Nel frattempo l’India pesa i piatti della bilancia. Le relazioni con la Cina non sono mai state ben ricucite dopo il conflitto di confine nell’Himalaya del 2020, quando negli scontri rimasero uccisi venti soldati indiani. Proprio sulle zone di frontiera indiane si stanno costruendo strutture di sorveglianza e infrastrutture militari che non fanno pensare a uno smorzamento dei toni. Dall’altra parte vi è l’amichevole relazione con Mosca, con cui Nuova Delhi ha partecipato a una esercitazione militare nell’est della Russia questa estate. Inoltre l’India si è astenuta dall’aderire alle sanzioni internazionali a seguito della guerra in ucraina. Insomma, dal punto di vista di Nuova Delhi occorre utilizzare la leva russa e quella americana contro Pechino, operazione non semplice date le relazioni tra Washington e Mosca nel post-invasione dell’Ucraina.

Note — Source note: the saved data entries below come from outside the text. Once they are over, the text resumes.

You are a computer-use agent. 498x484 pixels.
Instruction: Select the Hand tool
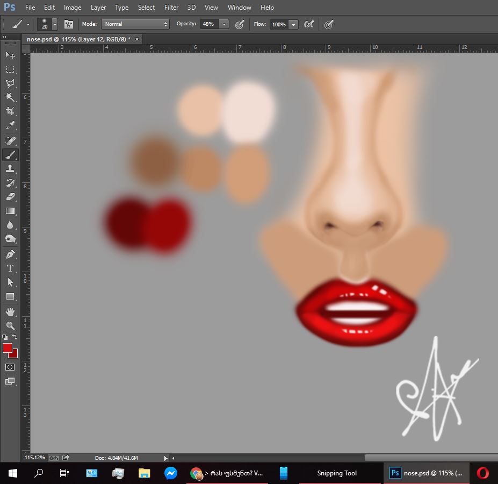click(10, 311)
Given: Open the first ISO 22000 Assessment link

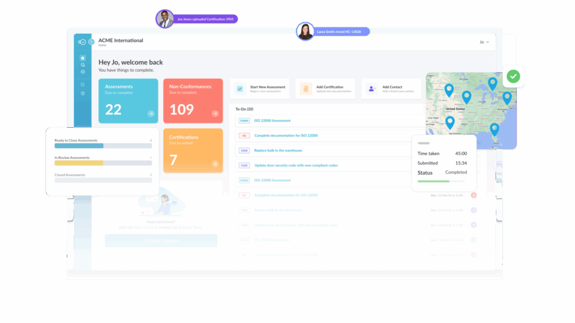Looking at the screenshot, I should 272,121.
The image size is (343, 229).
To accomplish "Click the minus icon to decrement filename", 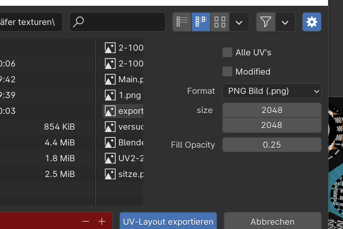I will pyautogui.click(x=86, y=221).
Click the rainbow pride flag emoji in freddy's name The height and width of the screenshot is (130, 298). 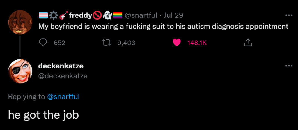coord(117,15)
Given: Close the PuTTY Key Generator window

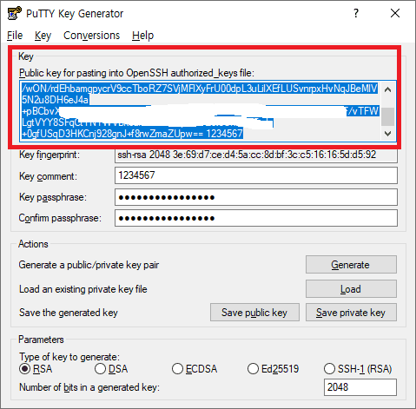Looking at the screenshot, I should 395,13.
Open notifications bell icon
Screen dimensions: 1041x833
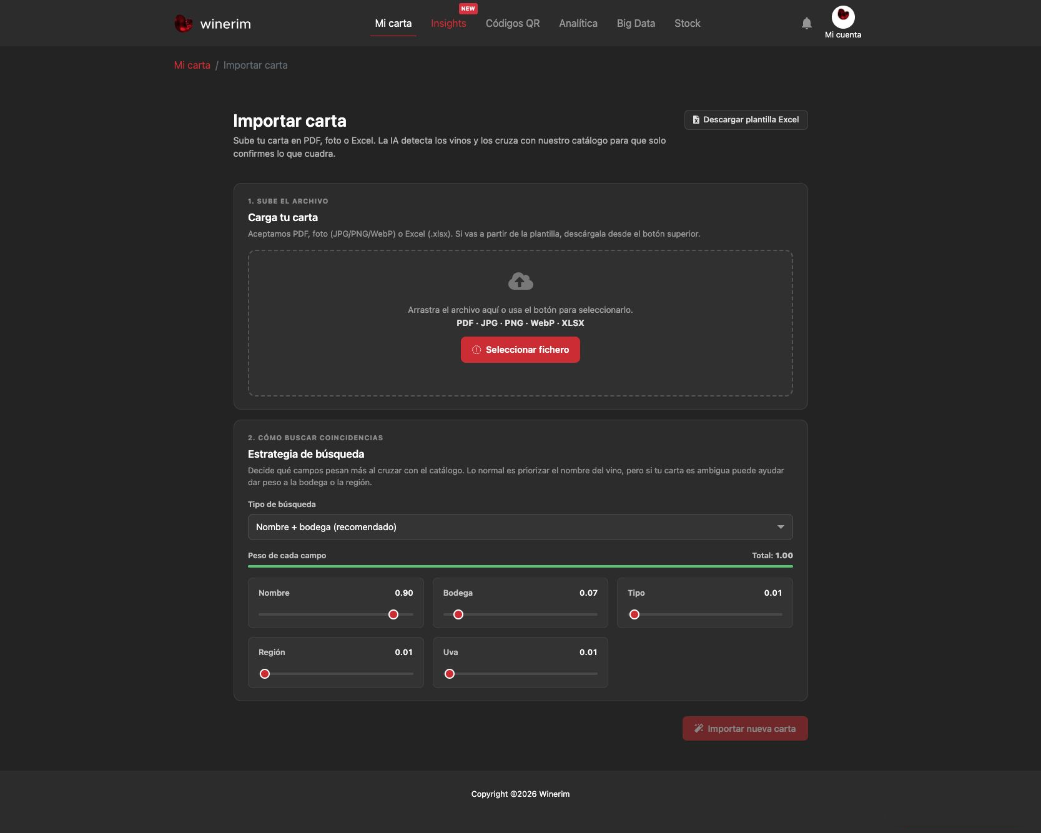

E’ forse il momento per Nuova Delhi di approfondire il legame con Taipei? Attualmente le relazioni sono deboli. Ci sono stati tentativi di aumentare l’impegno commerciale e industriale, soprattutto nel campo del potenziamento delle catene del valore. Ma il desiderio di non rompere totalmente con Pechino ha portato al fermo tutte queste iniziative, soprattutto in concomitanza con l’aumento delle tensioni di confine nella regione del Ladakh.

Dal canto suo, Pechino spera che l’India torni a “lavorare insieme in tempi brevinelle parole del ministro degli Esteri Wang Yi. Ma i dialoghi tra le due parti non sono andati molto lontano dopo le ripetute violazioni cinesi della Line of Actual Control (LAC) nel 2020. Le frizioni si erano calmate, ma restano ancora diversi nodi da sciogliere nelle zone di Hot Springs, Demchok e Depsang.

La frangia più anti-cinese a Nuova Delhi preme perché il governo riconsideri la politica dello status quo nel Mar Cinese Meridionale per assumere una postura più aggressiva, e perché si prosegua l’allineamento dell’agenda di politica estera indiana a quella del Quad. Insomma, le frizioni tra Cina e India non sembrano placarsi e nel migliore dei casi resteranno congelate fino a nuove mosse cinesi nell’area.